Later on, as a sportswriter, I have enjoyed covering such gallants as Miloslav Mecir, a big graceful cat of a player, the dreadlocked Yannick Noah, and Stefan Edberg, whom I dare say many men would choose to look like, play like and act like.
The worldly fans at the old West Side Tennis Club seemed to be fine with non-Americans bedeviling home-grown players, and so do the people who patronize the new joint in Flushing Meadows.
More by accident than plan, I wandered into some excellent non-American male matches in the past 11 days. To get out of the hot sun on opening day, I sat in a corner of the old grandstand and watched Marcelo Rios of Chile, ranked 22nd, lose the first set to Jonas Bjorkman of Sweden, ranked 50th. His deadpan stare suggested Rios was leaving on the midnight plane to Santiago, but he saw something he could exploit in Bjorkman and won the next three sets — quite enough world-level tennis for one afternoon.
The next day I sat through most of the marathon between Marat Safin, a Russian who came of age in Spain, and Nicolas Kiefer, a German, in Ashe Stadium. After five sets, Kiefer cramped, lost and waved operatically to a crowd that seemed to get over the fact that both lads were not Yanks.

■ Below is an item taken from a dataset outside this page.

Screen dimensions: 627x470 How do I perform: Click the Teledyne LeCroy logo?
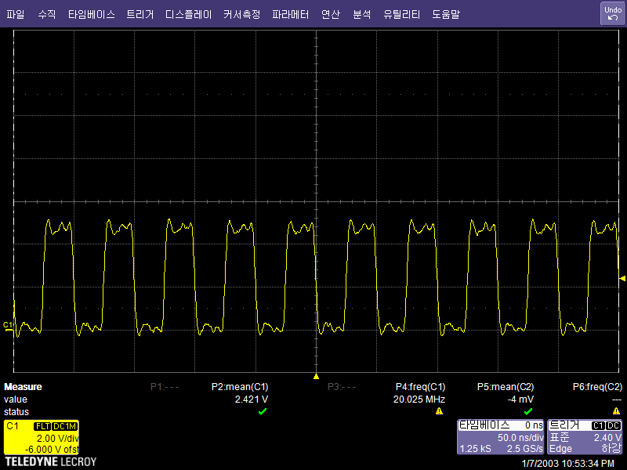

Then there was Guga, the gentle and lanky red-bearded Brazilian, Gustavo Kuerten, against Schalken, in a fourth-round match Tuesday. Kuerten's clay-court wiles were not enough for Schalken's firepower, and the crowd cheered both.
On Wednesday, the day crowd favored the underdog Younes el-Aynaoui, the so-called Rockin' Moroccan, who speaks five languages and plays with heart as well as head, over Hewitt, who is not popular in these parts.
Now there will be one Yank against one non-American in each of the male semifinals, and the crowd's sentiments can be predicted. But the Open is built on the Israelis and Pakistanis, the Argentines and the Czechs who entertained fans for nearly two weeks. It still works.